Monday, November 15, 2010

Small Us, Big Everything Else

My old friend Michio Kaku was on TV again last night, his usual place, the Science Channel. He and I were in school together. He was the dumbest kid in class. I don't know how he got so smart since then, unless he just decided to apply himself. So it might be true, what they say about applying yourself. I wonder if it'd work for me after all these years.

I'm just kidding, of course, since I am a giant brain. That's what they used to call me, anyway. Whether I actually know anything -- heart knowledge -- or whether it's all just head knowledge, that's another question. I think I know quite a bit. I watch Jeopardy almost everyday, and usually can get 10-12 of the answers right. Double Jeopardy's always my downfall.

Michio was talking about the universe -- what else? In this case he was talking about black holes, which I'm coming to appreciate more and more all the time. I never really knew what a black hole was -- still don't, but I'm learning more about them all the time. For one, they say there's a black hole at the center of every galaxy. I hear something like that and I start thinking of something mind-blowing. All this time I thought they were just random, maybe theoretical things out there somewhere, not at the center of everything.
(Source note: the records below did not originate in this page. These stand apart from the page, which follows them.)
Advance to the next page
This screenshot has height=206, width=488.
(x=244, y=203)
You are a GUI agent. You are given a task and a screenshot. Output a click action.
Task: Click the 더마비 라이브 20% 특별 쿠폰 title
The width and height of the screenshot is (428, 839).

So, to review, I don't know that much, because I never applied myself. That, and possibly that in combination with the fact that my potential is not all it might've been. But I'm brainy enough to know that my perspective on the universe depends on me being here -- so that's something. Take me out of the equation and everything would keep going as it always has -- or maybe it'd collapse.

Another science show was also on galaxies and communicating with advanced civilizations possibly out there. The stuff of SETI and armchair scientists using their own PCs to scan for radio signals from distant sources. The host, a scientist, was more than a little skeptical that any of this can do any good. The biggest problem, the vastness of the distances. He said we keep hearing that our radio/TV signals have been beamed into space for close to 100 years, like that's anything. But the galaxies he's talking about out there won't be able to receive our signals for another 900 years! Meaning it's a little early to be expecting a reply when they've still got nine centuries to make sure their sets are adjusted!

So are we small? He held up a piece of dust and that was the Earth. Then the vastness all around him was everything else. It gave me a humbling perspective on some of the tasks that I need to do around here, including raking the leaves. As though, perhaps, maybe, it doesn't make that much difference. Except in the sense that it makes a difference to me, and the neighbors also appreciate it.

We're left with the distances being vast. But they've always been so. And we haven't felt insignificant all this time. So it's our decision to keep on like we've been keeping on. The fact that I'm about to have 1,000 blog posts on this blog is still a major event in world and galactic history. I will blow a party horn when the magical day arrives.

None of us needs to feel so small that we don't matter. Let's turn this thing around: The Earth may be a tiny place. There may be incredible vastness all around us. And so forth and so on. But at this point a lot of that stuff out there isn't habitable. Just look how smart we were. Look how we beat the odds and happened to be born on a planet that is habitable! I could've picked a world that wouldn't sustain life, but I didn't. And my parents didn't either. They picked Earth. I come from a really smart family!